Il faudrait peut-être avoir les pieds sur terre et se demander pourquoi les gens ne lisent pas (hors tous facteurs culturels).
- Le livre coûte cher, très cher.
- l'offre est pléthorique : il est rigoureusement impossible de choisir quelque chose sans y passer des heures.
- paradoxalement, malgré cette pseudo-abondance, l'originalité est l'exception, et ne parlons même pas du beau !
- la thématique générale est tellement politiquement correcte (politique, bien-pensance, etc.) que les gens n'ont pas envie de dépenser un rond pour avoir BFM dans les doigts alors que c'est gratuit à la télé.
J'ai énormément lu quand j'étais gamin, parfois un livre par jour. Ces livres me faisaient rêver. Je m'imaginais toujours le héros, qu'il soit fille ou garçon. À l'époque, aucun éditeur n'avait décidé qu'il fallait un garçon comme héros pour qu'un lecteur puisse s'identifier (et vice-versa... C'est tout bonnement pathétique et ne rien comprendre à l'empathie ni ce qu'est le conflit d'un arc dramatique). Je lisais des romans d'aventures ou des aventures avec des héros sans parent, politiquement incorrects, qui se disputaient puis se réconciliait. Et horresco referens, les textes étaient bien écrit, au passé-simple, avec des emprunts au subjonctif imparfait qui ne dérangeaient pas.
Aujourd'hui, je n'achèterai presque aucun livre.
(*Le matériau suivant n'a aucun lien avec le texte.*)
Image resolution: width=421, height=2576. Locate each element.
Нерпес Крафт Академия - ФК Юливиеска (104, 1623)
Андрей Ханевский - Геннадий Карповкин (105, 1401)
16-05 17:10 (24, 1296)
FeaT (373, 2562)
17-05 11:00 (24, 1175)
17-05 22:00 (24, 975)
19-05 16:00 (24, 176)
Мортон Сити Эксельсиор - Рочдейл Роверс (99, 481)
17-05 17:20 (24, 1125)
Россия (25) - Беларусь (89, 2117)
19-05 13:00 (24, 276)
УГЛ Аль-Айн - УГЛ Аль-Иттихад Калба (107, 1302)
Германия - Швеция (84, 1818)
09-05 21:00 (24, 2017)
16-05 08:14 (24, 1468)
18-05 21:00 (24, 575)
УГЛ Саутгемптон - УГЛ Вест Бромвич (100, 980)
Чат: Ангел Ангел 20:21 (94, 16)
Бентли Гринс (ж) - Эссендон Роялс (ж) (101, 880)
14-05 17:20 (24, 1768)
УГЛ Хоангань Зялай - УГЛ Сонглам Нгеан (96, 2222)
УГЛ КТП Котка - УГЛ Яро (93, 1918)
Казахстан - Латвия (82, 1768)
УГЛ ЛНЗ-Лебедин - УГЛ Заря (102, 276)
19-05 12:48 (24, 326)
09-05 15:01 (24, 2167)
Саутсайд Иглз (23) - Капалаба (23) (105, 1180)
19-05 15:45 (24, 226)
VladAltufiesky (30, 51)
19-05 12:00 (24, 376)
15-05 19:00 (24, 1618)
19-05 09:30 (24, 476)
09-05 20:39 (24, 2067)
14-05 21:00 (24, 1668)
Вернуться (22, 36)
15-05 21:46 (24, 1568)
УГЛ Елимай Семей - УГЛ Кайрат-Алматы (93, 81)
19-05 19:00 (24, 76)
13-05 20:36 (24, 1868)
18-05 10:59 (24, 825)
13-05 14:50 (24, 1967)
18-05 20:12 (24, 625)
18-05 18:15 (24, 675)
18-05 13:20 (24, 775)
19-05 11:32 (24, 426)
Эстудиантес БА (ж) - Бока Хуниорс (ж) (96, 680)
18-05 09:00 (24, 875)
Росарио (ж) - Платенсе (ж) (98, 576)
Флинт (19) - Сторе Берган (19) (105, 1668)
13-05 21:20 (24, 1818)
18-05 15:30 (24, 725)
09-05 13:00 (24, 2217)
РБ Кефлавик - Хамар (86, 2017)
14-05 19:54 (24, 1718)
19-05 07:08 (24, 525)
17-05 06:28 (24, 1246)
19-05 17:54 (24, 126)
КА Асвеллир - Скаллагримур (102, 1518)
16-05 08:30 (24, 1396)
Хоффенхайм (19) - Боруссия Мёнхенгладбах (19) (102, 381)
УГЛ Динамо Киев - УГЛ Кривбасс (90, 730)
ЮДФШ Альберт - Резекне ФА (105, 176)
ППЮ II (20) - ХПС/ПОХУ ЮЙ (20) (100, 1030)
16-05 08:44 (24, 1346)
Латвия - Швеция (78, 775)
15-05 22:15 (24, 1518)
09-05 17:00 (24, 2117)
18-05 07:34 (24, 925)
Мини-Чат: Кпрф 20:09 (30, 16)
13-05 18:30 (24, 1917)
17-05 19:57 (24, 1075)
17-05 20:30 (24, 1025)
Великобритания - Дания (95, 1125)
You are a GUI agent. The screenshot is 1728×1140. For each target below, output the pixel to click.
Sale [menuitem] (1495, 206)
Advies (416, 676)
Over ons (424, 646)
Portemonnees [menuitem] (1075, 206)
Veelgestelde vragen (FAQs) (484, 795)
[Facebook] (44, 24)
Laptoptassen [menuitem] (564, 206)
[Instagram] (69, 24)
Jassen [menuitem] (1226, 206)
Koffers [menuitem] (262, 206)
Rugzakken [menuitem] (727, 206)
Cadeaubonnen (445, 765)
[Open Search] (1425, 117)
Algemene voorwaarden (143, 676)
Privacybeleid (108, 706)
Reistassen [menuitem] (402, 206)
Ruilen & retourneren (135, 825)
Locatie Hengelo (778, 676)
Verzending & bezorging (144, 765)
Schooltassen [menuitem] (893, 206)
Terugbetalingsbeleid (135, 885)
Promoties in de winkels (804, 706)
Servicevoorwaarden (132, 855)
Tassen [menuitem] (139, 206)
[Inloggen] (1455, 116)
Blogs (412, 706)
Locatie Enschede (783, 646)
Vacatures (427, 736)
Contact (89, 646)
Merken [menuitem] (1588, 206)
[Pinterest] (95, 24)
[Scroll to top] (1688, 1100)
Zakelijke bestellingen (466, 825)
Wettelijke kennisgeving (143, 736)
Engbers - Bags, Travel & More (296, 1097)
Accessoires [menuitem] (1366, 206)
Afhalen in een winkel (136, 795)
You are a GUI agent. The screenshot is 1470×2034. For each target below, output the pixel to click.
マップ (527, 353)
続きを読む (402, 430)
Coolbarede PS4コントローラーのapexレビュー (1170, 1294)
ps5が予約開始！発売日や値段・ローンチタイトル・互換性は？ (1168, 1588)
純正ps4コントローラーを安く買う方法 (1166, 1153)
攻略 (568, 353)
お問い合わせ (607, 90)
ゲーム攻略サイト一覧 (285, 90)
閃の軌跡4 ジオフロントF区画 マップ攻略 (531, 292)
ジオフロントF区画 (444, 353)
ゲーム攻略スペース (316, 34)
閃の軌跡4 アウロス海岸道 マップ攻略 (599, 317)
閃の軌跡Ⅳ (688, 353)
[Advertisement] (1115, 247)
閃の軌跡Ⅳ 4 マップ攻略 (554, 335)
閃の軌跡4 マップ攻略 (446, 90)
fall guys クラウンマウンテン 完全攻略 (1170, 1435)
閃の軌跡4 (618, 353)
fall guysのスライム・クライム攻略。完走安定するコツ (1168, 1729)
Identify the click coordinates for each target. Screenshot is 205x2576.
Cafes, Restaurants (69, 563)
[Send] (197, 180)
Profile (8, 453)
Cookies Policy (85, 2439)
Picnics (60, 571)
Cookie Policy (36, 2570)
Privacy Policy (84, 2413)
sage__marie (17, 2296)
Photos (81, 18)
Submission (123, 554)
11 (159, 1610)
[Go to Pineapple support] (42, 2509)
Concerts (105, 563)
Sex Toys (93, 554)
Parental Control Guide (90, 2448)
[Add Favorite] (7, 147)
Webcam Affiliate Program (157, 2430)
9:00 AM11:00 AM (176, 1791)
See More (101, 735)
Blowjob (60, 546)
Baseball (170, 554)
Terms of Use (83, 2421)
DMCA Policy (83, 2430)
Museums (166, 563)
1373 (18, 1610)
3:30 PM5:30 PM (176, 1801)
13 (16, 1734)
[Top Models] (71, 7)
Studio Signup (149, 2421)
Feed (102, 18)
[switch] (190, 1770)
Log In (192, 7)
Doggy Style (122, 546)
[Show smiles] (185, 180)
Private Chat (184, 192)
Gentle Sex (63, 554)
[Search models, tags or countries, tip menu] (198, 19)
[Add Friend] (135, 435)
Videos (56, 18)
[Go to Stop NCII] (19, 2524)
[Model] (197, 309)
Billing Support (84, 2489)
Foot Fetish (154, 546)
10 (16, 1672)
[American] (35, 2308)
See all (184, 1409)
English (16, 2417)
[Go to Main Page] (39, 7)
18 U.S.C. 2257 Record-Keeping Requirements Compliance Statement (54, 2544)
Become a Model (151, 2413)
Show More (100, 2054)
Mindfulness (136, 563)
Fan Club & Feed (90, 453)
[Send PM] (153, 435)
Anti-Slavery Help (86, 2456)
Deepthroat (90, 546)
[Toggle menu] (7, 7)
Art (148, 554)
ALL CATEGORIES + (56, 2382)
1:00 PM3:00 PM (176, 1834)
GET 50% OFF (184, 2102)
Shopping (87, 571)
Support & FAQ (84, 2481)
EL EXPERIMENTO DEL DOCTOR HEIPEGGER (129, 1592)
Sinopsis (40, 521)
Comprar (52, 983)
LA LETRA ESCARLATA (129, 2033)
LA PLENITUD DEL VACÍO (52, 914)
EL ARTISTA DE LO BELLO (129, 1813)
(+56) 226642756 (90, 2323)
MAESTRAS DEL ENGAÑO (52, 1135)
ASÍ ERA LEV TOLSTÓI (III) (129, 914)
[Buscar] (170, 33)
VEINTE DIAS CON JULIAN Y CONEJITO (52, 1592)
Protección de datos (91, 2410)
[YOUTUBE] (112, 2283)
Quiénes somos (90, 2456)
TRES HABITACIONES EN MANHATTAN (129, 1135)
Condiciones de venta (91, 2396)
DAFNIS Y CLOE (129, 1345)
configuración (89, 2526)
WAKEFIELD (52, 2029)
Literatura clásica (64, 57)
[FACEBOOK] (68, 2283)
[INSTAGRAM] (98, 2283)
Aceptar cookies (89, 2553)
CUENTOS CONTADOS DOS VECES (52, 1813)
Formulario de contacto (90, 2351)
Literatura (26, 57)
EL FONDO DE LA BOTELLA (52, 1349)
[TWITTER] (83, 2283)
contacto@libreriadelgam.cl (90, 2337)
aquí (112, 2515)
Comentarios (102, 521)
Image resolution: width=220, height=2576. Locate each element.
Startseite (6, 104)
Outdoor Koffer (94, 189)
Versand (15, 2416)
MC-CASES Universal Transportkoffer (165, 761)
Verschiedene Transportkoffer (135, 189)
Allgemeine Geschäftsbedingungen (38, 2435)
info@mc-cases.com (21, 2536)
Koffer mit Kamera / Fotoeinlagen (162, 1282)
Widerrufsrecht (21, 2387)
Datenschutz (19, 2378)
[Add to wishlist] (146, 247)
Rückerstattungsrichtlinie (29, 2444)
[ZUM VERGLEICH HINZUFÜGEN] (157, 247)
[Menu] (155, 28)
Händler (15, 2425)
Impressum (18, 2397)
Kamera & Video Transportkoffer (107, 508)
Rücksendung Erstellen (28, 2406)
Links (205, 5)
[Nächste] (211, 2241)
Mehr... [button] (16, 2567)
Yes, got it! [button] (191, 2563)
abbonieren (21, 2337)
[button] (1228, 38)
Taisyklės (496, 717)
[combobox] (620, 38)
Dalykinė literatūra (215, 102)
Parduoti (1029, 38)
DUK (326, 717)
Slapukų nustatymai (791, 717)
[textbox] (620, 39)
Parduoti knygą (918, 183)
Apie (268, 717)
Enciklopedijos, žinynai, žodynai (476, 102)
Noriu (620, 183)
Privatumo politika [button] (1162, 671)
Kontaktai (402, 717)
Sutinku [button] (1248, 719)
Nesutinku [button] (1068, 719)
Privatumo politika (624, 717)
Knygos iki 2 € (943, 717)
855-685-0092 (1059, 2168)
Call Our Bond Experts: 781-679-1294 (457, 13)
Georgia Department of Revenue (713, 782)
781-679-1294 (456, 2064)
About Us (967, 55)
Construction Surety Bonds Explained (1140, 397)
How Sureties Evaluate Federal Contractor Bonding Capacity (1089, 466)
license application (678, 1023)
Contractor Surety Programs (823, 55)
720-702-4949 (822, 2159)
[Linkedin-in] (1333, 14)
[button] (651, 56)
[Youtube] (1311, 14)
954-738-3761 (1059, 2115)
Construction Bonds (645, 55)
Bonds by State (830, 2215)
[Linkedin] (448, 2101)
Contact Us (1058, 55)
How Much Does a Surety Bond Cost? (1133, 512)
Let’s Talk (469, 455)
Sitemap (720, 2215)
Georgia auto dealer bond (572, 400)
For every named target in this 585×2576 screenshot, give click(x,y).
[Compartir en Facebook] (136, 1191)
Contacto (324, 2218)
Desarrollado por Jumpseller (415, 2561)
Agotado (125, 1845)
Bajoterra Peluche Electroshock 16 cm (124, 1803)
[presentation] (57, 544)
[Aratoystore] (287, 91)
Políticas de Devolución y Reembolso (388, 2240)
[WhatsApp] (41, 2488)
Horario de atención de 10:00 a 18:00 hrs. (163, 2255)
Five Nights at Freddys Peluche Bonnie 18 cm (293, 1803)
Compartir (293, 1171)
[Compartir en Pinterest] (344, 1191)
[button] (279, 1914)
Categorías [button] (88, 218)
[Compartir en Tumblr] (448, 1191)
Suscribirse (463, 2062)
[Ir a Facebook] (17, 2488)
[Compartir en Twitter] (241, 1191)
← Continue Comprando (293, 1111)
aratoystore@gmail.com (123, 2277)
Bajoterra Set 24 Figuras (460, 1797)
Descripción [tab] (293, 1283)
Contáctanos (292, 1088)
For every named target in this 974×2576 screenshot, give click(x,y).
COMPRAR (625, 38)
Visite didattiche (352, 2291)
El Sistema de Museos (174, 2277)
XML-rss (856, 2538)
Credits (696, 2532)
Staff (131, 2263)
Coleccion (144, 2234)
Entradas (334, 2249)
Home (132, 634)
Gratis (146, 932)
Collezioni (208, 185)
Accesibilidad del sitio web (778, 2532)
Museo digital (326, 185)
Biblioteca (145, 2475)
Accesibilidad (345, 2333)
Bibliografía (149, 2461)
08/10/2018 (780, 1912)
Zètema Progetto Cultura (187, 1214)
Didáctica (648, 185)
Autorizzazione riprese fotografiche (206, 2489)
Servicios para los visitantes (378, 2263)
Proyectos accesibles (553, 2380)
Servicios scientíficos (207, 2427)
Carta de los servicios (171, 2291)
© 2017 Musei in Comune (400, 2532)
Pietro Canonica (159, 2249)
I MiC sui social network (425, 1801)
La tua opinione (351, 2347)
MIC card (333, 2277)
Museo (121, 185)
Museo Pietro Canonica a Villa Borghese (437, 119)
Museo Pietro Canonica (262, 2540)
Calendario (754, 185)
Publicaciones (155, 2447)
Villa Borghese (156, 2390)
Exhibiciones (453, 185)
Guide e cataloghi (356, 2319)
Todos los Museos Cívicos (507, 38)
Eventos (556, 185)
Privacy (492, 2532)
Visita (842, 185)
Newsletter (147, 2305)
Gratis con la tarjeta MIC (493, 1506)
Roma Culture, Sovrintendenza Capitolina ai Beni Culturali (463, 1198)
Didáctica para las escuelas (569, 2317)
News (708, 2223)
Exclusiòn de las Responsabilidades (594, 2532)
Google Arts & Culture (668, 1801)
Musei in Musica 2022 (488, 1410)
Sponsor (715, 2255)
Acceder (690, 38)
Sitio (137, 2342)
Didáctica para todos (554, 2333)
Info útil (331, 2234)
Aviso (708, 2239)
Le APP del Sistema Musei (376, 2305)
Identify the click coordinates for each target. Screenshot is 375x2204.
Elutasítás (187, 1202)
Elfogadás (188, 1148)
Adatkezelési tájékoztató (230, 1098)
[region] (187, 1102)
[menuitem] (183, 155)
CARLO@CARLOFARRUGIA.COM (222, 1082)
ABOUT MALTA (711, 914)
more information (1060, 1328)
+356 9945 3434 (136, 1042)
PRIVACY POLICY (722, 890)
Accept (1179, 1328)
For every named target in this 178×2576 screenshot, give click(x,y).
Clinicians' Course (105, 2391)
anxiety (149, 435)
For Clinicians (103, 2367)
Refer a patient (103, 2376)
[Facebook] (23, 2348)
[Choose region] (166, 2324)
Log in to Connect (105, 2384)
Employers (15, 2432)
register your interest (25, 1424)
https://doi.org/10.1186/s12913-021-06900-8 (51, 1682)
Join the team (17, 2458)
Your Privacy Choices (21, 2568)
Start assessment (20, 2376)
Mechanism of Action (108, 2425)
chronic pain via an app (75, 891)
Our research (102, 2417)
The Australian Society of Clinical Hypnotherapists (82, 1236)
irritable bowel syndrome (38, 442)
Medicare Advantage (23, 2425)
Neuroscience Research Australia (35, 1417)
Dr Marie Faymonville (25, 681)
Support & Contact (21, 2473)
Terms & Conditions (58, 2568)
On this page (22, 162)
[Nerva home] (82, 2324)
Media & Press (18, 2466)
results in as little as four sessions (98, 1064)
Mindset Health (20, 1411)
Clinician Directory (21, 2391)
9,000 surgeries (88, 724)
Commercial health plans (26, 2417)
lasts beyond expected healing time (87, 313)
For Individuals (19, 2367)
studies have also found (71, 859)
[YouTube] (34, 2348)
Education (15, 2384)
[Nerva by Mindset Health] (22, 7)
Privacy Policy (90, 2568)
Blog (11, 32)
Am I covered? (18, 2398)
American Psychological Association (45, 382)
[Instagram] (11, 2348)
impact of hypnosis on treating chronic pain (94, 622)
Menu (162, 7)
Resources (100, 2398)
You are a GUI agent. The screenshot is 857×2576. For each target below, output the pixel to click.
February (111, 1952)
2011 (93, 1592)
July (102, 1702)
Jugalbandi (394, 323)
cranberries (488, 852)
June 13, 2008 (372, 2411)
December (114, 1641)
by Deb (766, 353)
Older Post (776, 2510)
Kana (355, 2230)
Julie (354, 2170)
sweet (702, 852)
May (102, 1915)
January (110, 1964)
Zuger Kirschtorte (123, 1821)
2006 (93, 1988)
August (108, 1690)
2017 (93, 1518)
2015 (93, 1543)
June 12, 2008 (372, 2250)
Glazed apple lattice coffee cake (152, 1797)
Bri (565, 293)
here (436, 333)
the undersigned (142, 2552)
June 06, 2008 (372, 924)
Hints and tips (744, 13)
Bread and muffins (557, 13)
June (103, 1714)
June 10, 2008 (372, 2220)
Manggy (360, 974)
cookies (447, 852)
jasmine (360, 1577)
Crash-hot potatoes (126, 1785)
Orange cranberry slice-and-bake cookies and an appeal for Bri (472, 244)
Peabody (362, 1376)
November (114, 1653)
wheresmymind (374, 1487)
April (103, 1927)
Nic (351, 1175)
Quel enfant narcissique voudrait lire des problèmes d'homosexualité, de migrants, de pollution, de maladie (quand on n'a pas affaire à un bouquet commun), le tout écrit du premier jet et illustré par des images débilitantes (pardon, artistiques) qu'un gamin de CP pourrait effectuer de la main gauche (désolé pour les gauchers : c'est... stigmatisant) ?
Comme qui dirait, « Dieu se rit des hommes qui déplorent les effets dont ils chérissent les causes. ». Bossuet n'a pas fini de rigoler là-haut !
Guy Boisberranger
12/05/2020 à 08:11
Je rejoins la préoccupation du PDG de Média Participation: "Comment faire de la place à tous ces nouveaux talents" (Les 10 % de Français qui prévoient d'écrire). Que font les éditeurs? Et surtout QUE FONT LES LIBRAIRES?
Harmony
12/05/2020 à 12:12
Tiens, on dirait que je fais partie des 11% de tête de proue, avec mes 9 livres lus pendant le confinement... Dire que je me disais que je lisais encore trop lentement et pas assez, parce que j'ai fait encore plein d'autres choses à côté. Je ne sais pas si c'est très rassurant, mais au moins ça fait plaisir !
Cenorp
12/05/2020 à 17:08
Les emprunts en médiathèque n'ont pas été pris en compte ? Pourtant pendant le confinement certaines bibliothèques ont permis l'emprunt de livres via des Drive ou des services de livraison et ce n'est pas négligeable. Effectivement les livres papiers et numériques coûtent chers. Nous sommes une famille de 4 lecteurs et ce serait un budget conséquent si nous devions acheter tous les livres que nous voulons lire ! N'empêche contente de voir que j'ai pu rattraper mon retard et faire partie des 11% :)
Muriel
13/05/2020 à 01:47
Livres lus:Indian café, B Letts.D'un bord à l'autre,A Maupin.Jeunes littératures du Pacifique sud, S Facel ....
et des tas de policiers !!!!
Tybalt
29/05/2020 à 18:33
Dès le début du confinement, il y a eu une vaste fiction généralisée dans les médias, fiction selon laquelle les gens confinés avaient forcément beaucoup de temps, du temps qu'il fallait nécessairement occuper.
Personnellement, je n'en ai pas vu la couleur, et nombre de mes amis non plus. Entre télétravail envahissant pour les uns, soins aux enfants ou aux parents pour d'autres, ou travail sur place pour les gens qui n'ont pas eu le choix, le temps pour lire ne s'est pas étiré par magie pour tout le monde pendant le confinement. Il faut s'en souvenir avant de tirer des conclusions hâtives.